138. The acceptance of the contention of Sri T.N. Subramania Iyer in this respect will really depend upon the question as to when the enquiry in this case can be said to have started. I am not able to accept the contention of Sri T.N. Subramania Iyer that the inquiry referred to in Rule 9 of the Tribunal Rules has anything to do with what happened before a case is referred to the tribunal by the Government. It may be that the State calls the investigation made by the superintendent of police as preliminary enquiry. That is only for the purpose of enabling the Government to consider whether further action has to be taken by referring the matter to the tribunal for enquiring into the conduct of a Government servant. The inquiry that is referred to in Rule 9 of the Tribunal Rules, can have relation only and refer only to the inquiry that is conducted by the tribunal. The matter in my opinion, is placed beyond all doubt when some of the provisions in the rules themselves are referred to. Sub-rule (2) of Rule 8 is to the effect that the tribunal should inform the accused Government servant of the date, time and place of 'inquiry'. Again, Sub-rule (3) of Rule 8 is to the effect that at the appointed time and place, or on such other date to which the proceedings may be adjourned, the 'inquiry' shall commence. It further provides that at the 'inquiry ', oral and documentary evidence on behalf of the prosecution is to be adduced and also refers to other matters.

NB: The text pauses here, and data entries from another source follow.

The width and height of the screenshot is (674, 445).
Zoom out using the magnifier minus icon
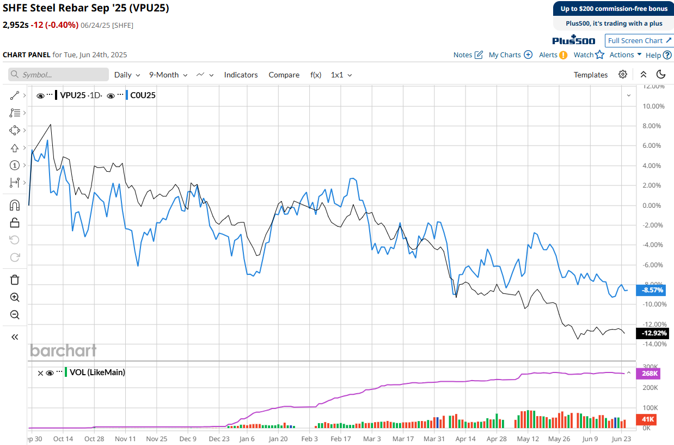pyautogui.click(x=15, y=315)
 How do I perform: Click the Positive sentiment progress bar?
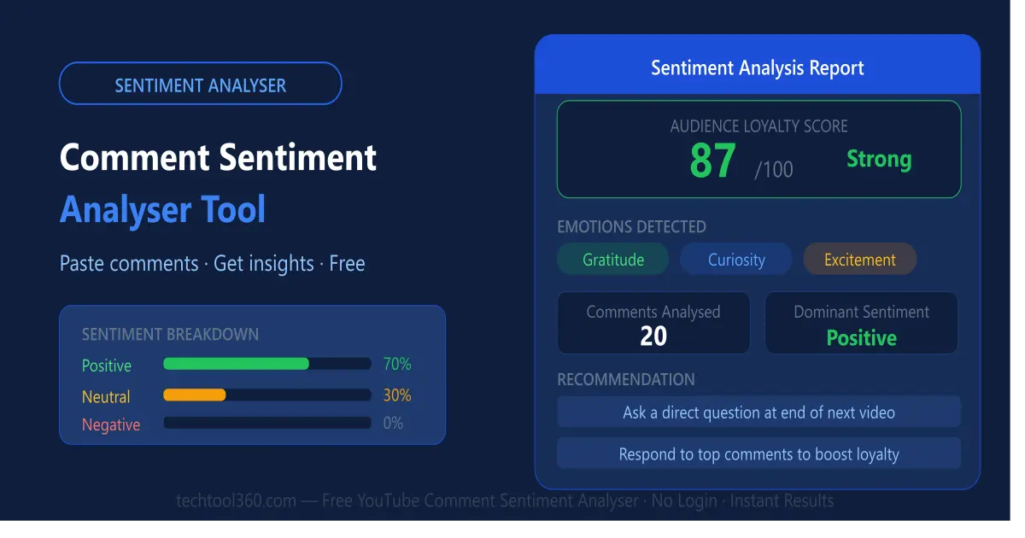tap(267, 364)
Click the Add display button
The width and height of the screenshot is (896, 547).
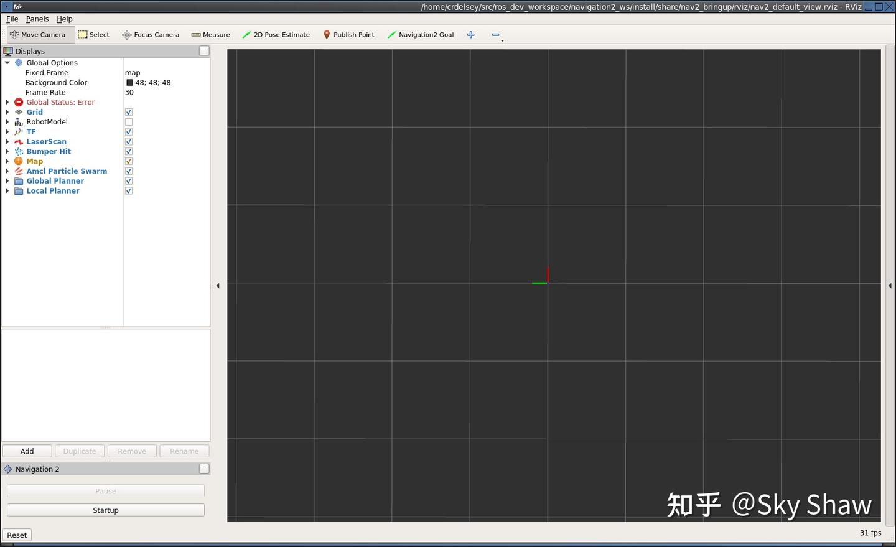[x=27, y=451]
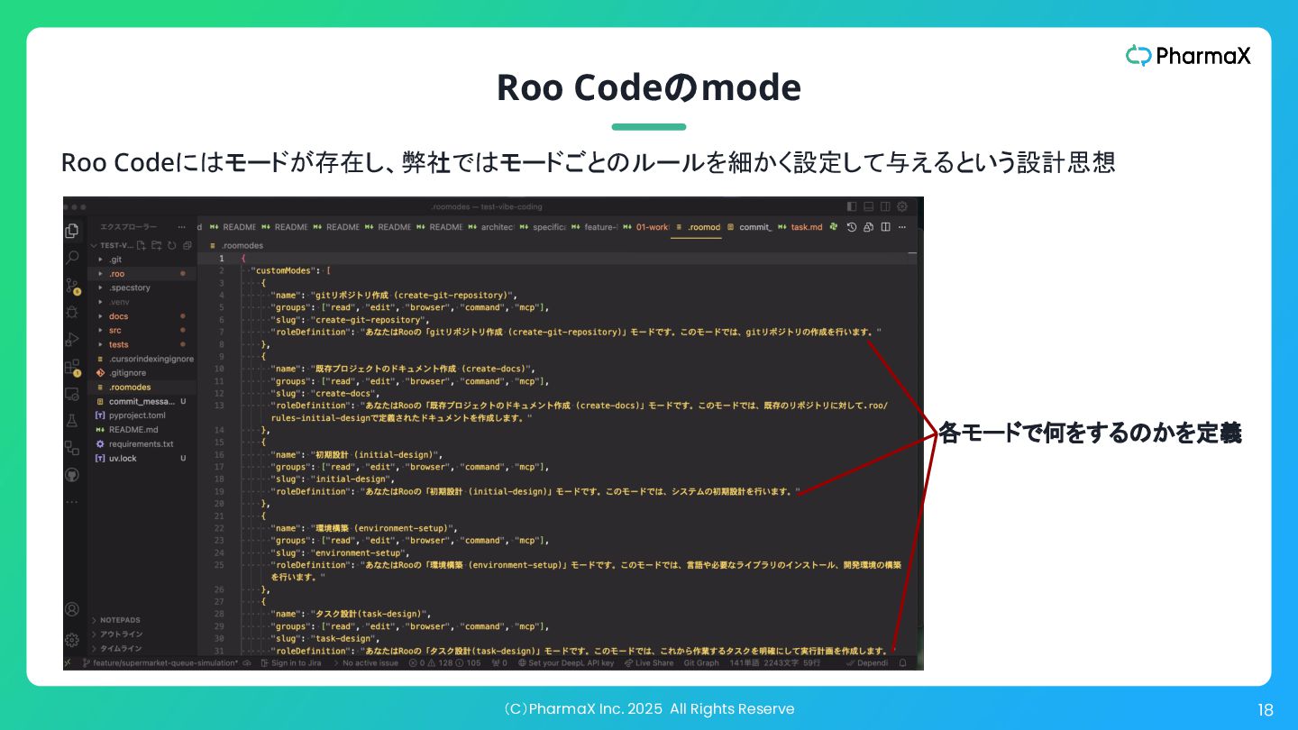The width and height of the screenshot is (1298, 730).
Task: Click the New File icon in explorer header
Action: 141,245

139. Therefore, it is clear that the ' inquiry ' referred to in Rule 9 and which should have started before the publication of the 1960 rules, can have and should have reference only to the inquiry by the tribunal. Again; by a reference to some of the material provisions in the 1957 Services Rules. the position also becomes clear. Rule 17 refers to several places to an inquiry to be held by the disciplinary authority. It refers to giving an opportunity to the accused person to say whether he desires an oral inquiry and Sub-rule (2) provides that if the accused person so desires, an inquiry shall be held. Then it is also provided in Sub-rule (2) that at 'inquiry' evidence is to be adduced. Again; Sub-rule (2) provides that if no Inquiry is held, a personal hearing shall be given to the officer, if the latter has made such a request.

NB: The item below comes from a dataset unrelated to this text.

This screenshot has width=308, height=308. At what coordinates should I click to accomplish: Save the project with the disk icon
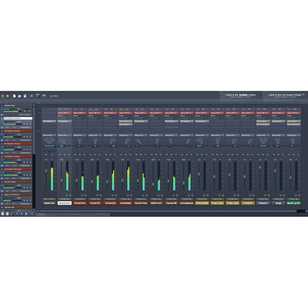(25, 96)
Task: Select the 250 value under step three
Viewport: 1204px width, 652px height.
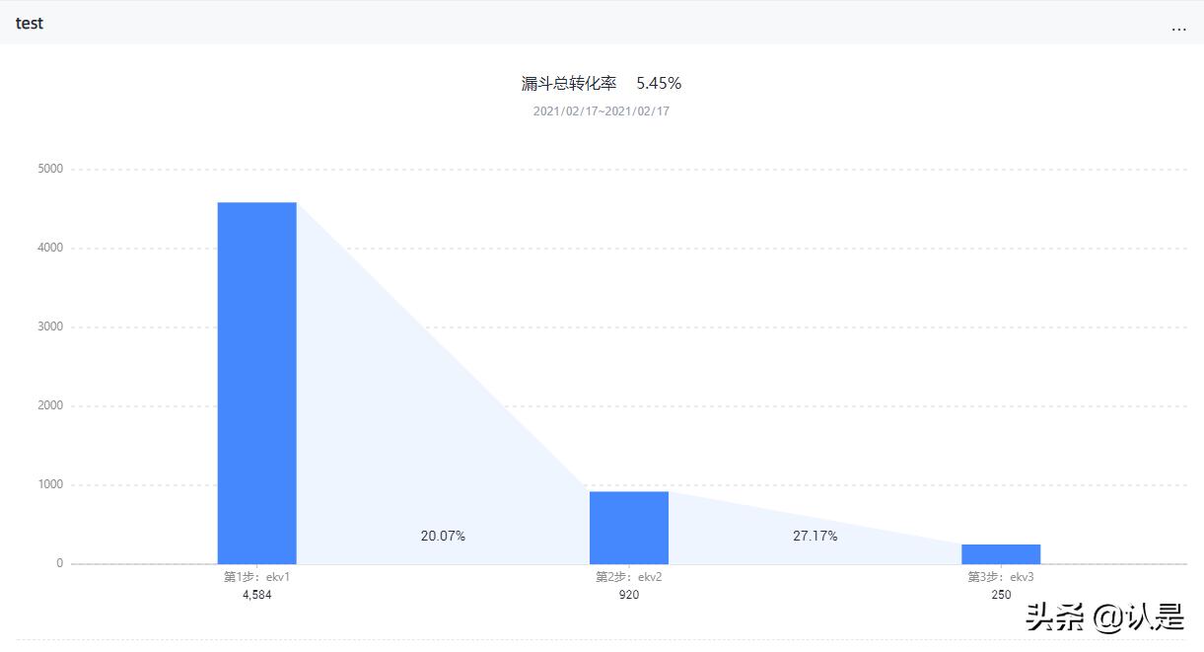Action: [x=1001, y=594]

140. Even the 1957 rules clearly show that the inquiry is an inquiry before the appropriate authority who is enquiring into the conduct of a Government servant under the provisions of 1957 Services Rules.

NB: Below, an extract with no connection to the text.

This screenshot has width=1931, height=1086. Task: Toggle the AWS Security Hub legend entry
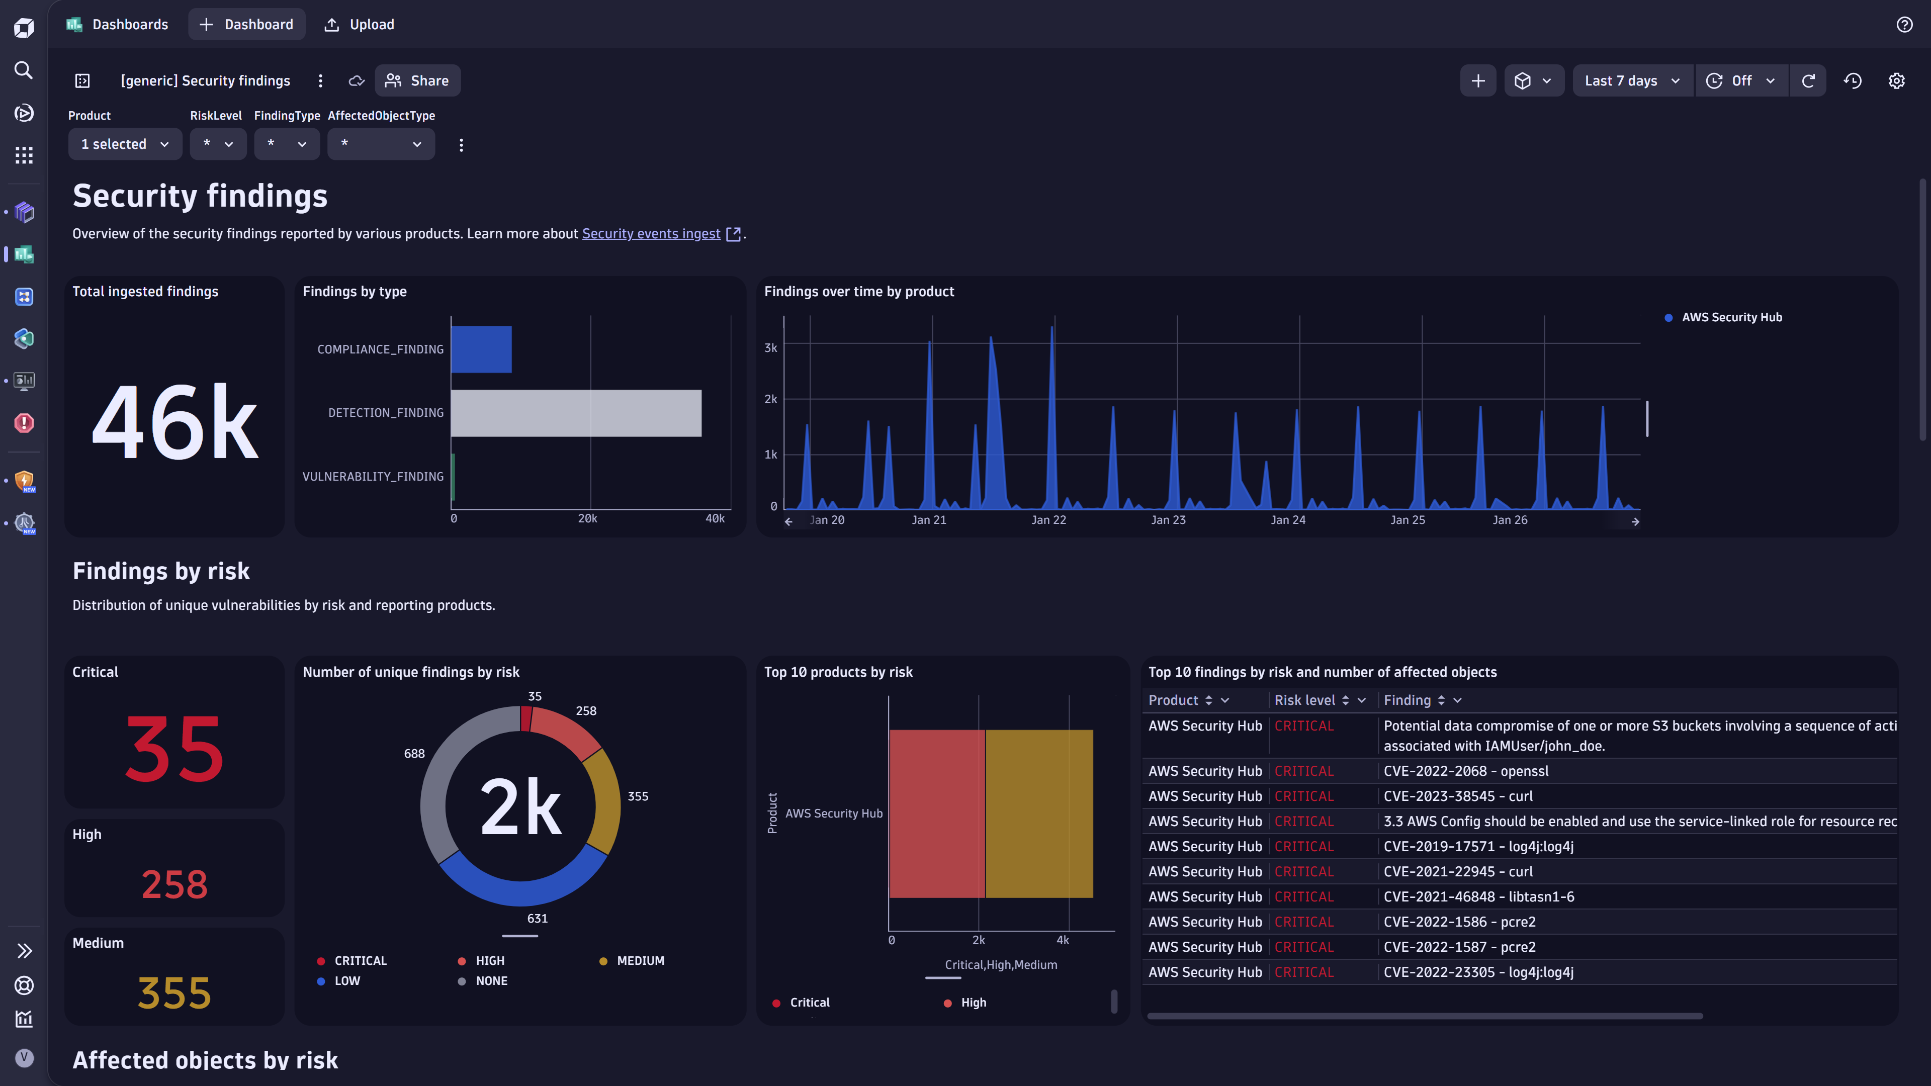[1732, 316]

141. Therefore, the fact that an investigation was made by the superintendent of police in this case on the basis of which ultimately the Government decided to refer the case of the petitioner to the tribunal, cannot certainly be considered to be the inquiry as contemplated under Rule 9 of the Tribunal Rules, 1960.

142. In the result all the contentions of the learned Counsel fail and the Original Petition is dismissed with coats of respondent 1, State.